= Svein Sevje =

Norwegian diplomat

Svein Reidar Sevje (born 29 October 1948) is a Norwegian diplomat, particularly known for his work in the Middle East.

A few months after the Six-Day War Sevje volunteered in the Israeli kibbutz of Mishmar HaEmek, and later joined a Hebrew school. He is a trained historian, and graduated in 1977 from the University of Oslo.

Working for the Norwegian Foreign Service for several years, Sevje advanced in 1992 to become assistant secretary. He then headed the Foreign Ministry's Africa section from 1993-1994, and the Middle East section from 1998-2002. He was stationed in Israel during the Norwegian role in subsequent deals regarding the Oslo Accords known as "Oslo 2", and earlier in 1995 was the first diplomatic representative of Norway to The Palestinian Authority. Sevje has since served as an ambassador in Syria and Lebanon from 2006 to 2008, and was a special envoy to the Middle East.
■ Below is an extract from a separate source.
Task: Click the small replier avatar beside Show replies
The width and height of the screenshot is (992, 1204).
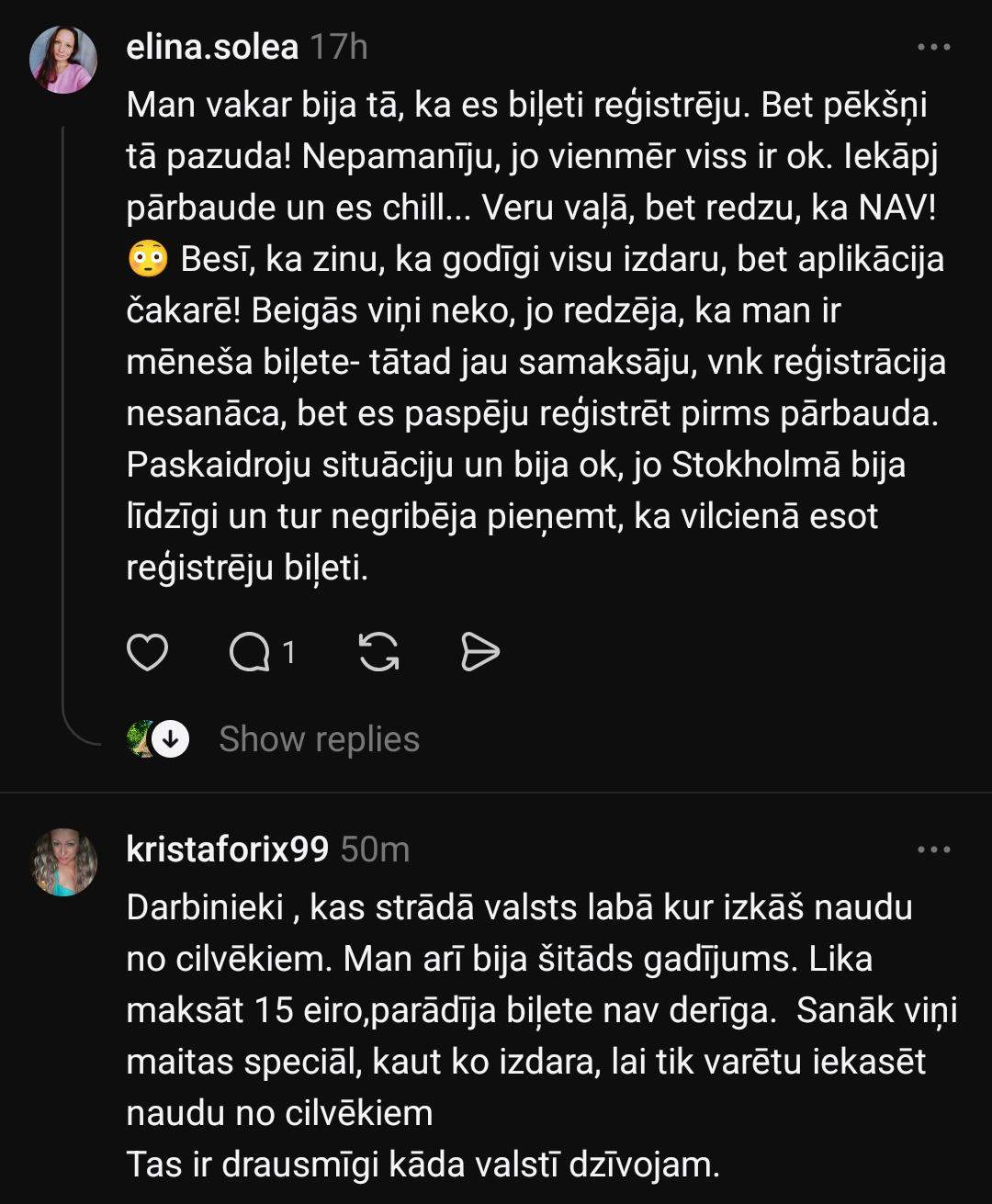Action: tap(140, 738)
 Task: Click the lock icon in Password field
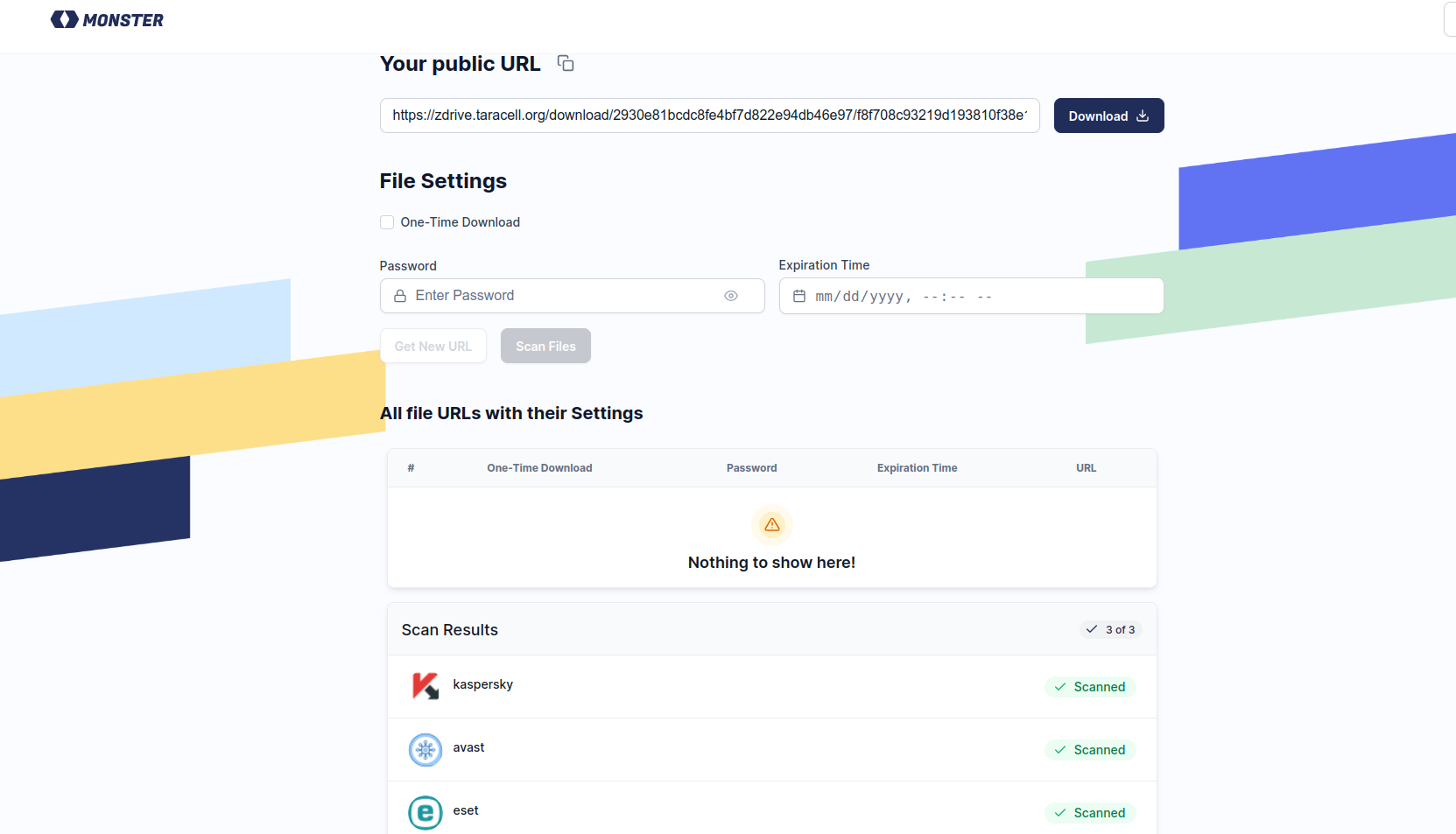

Sevje was ambassador in Damascus after the Norwegian Embassy was burned by protestors in February 2006, in response to the Jyllands-Posten Muhammad cartoons controversy.

From 2008, Sevje was ambassador to Sudan, until being appointed ambassador to Israel by the Council of State on 9 April 2010. In 2011, Sevje was involved in controversy when, in the context of the 2011 terrorist attacks in Norway perpetrated by Anders Behring Breivik, he stated, talking the first person plural, that Norwegians consider Israeli occupation to be the cause of Palestinian terror, coming out of a wish for revenge, with an added religious element; and that a solution cannot be reached between Israel and the Palestinians without engaging the Hamas organization.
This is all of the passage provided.